**Set problem**
Which lines of the material below contain the string "size"? Report each of those lines in full, treating uppercase and lowercase as different.

**Material provided**
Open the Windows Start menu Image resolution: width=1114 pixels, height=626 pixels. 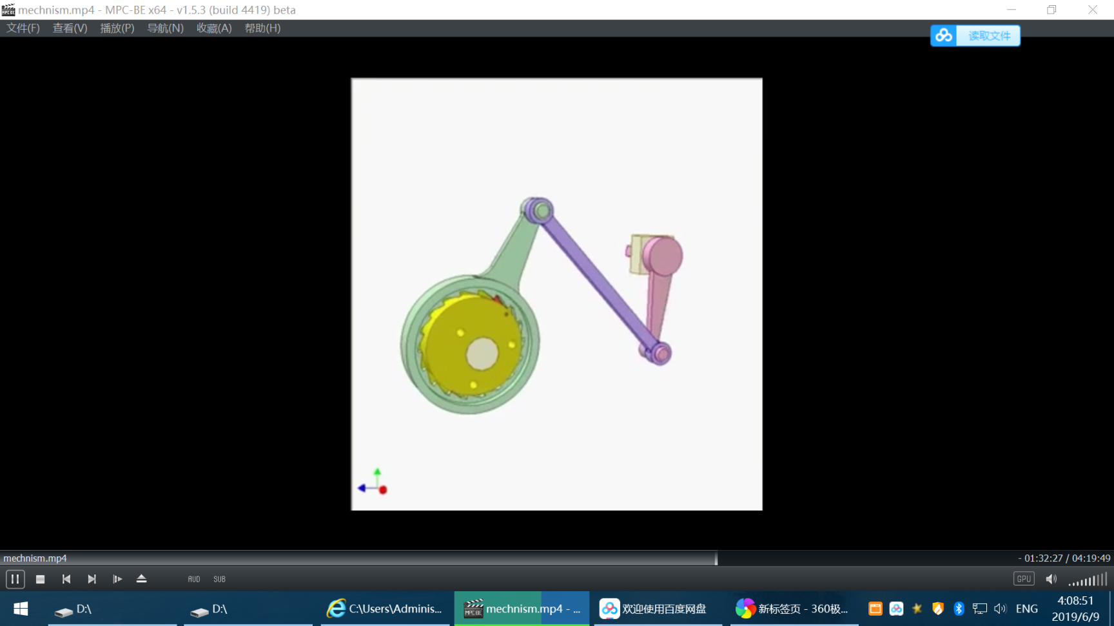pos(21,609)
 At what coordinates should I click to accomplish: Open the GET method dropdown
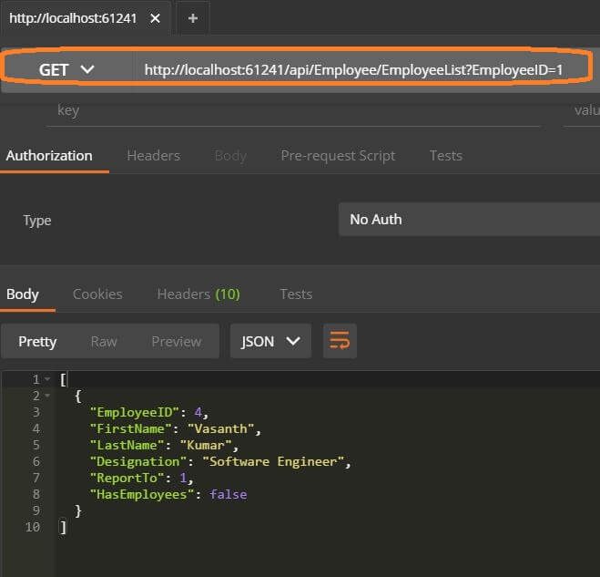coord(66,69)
==
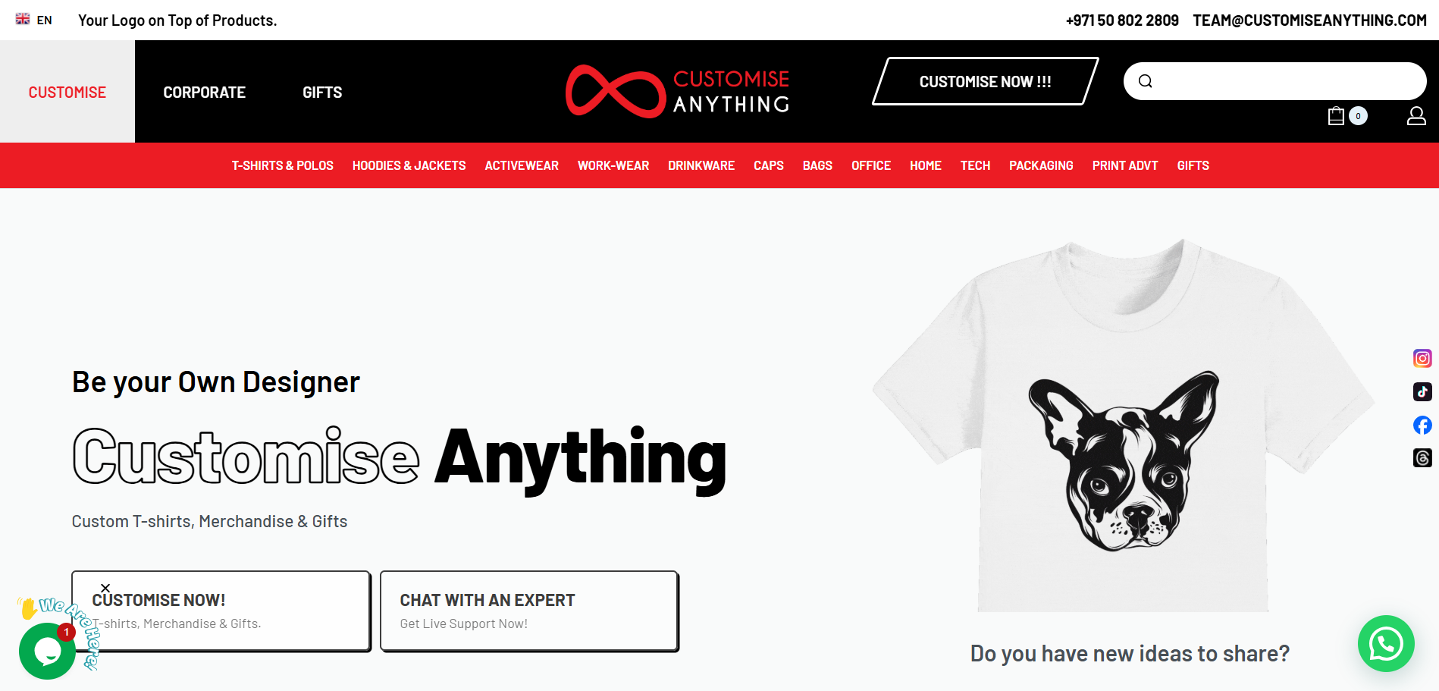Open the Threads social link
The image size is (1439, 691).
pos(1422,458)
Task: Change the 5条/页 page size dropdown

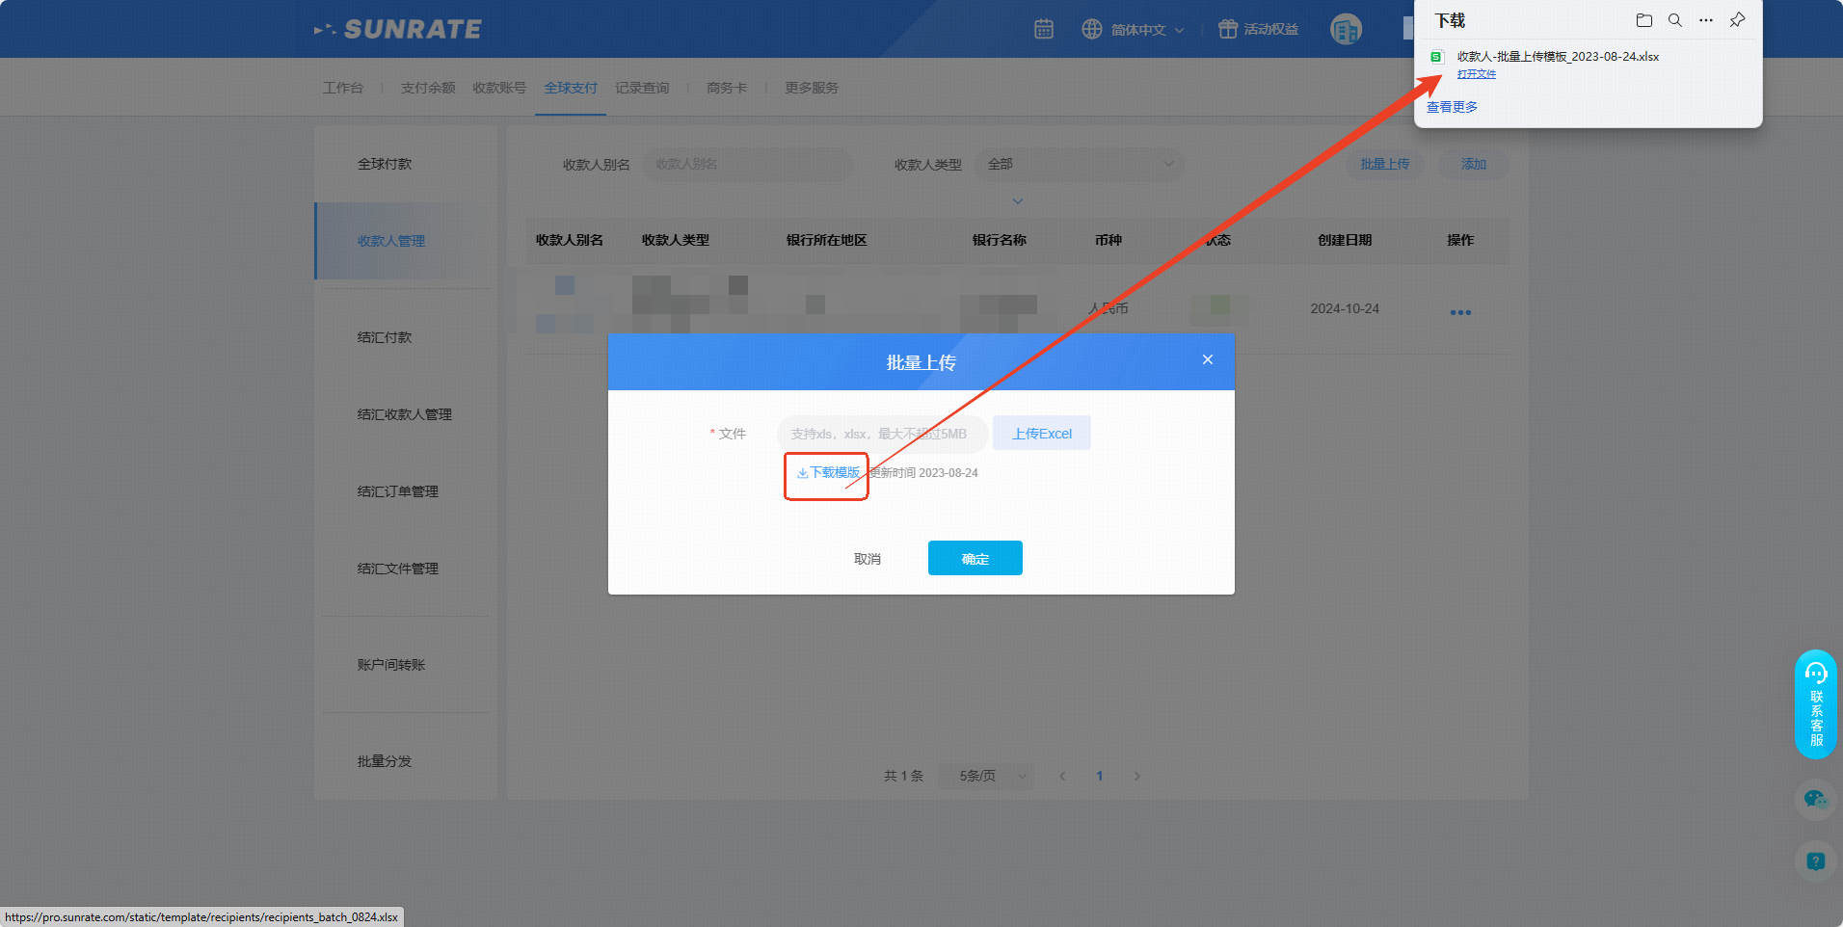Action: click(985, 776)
---
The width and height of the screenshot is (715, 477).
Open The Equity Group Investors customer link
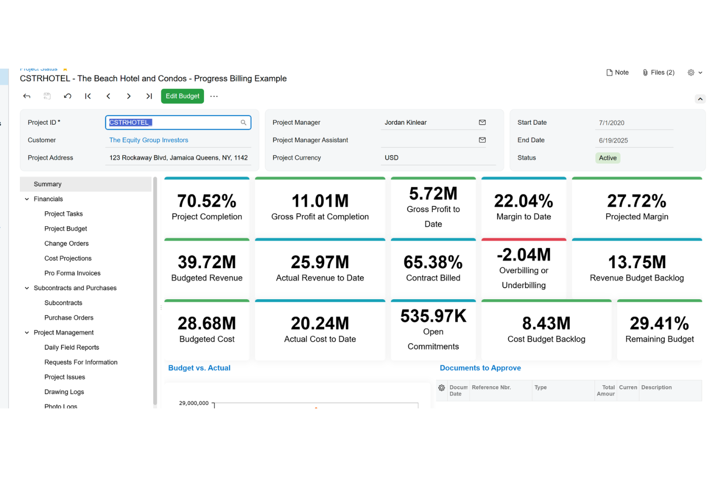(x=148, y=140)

**Final answer**
The image size is (1439, 691).
Task: Change the 5条/页 page size dropdown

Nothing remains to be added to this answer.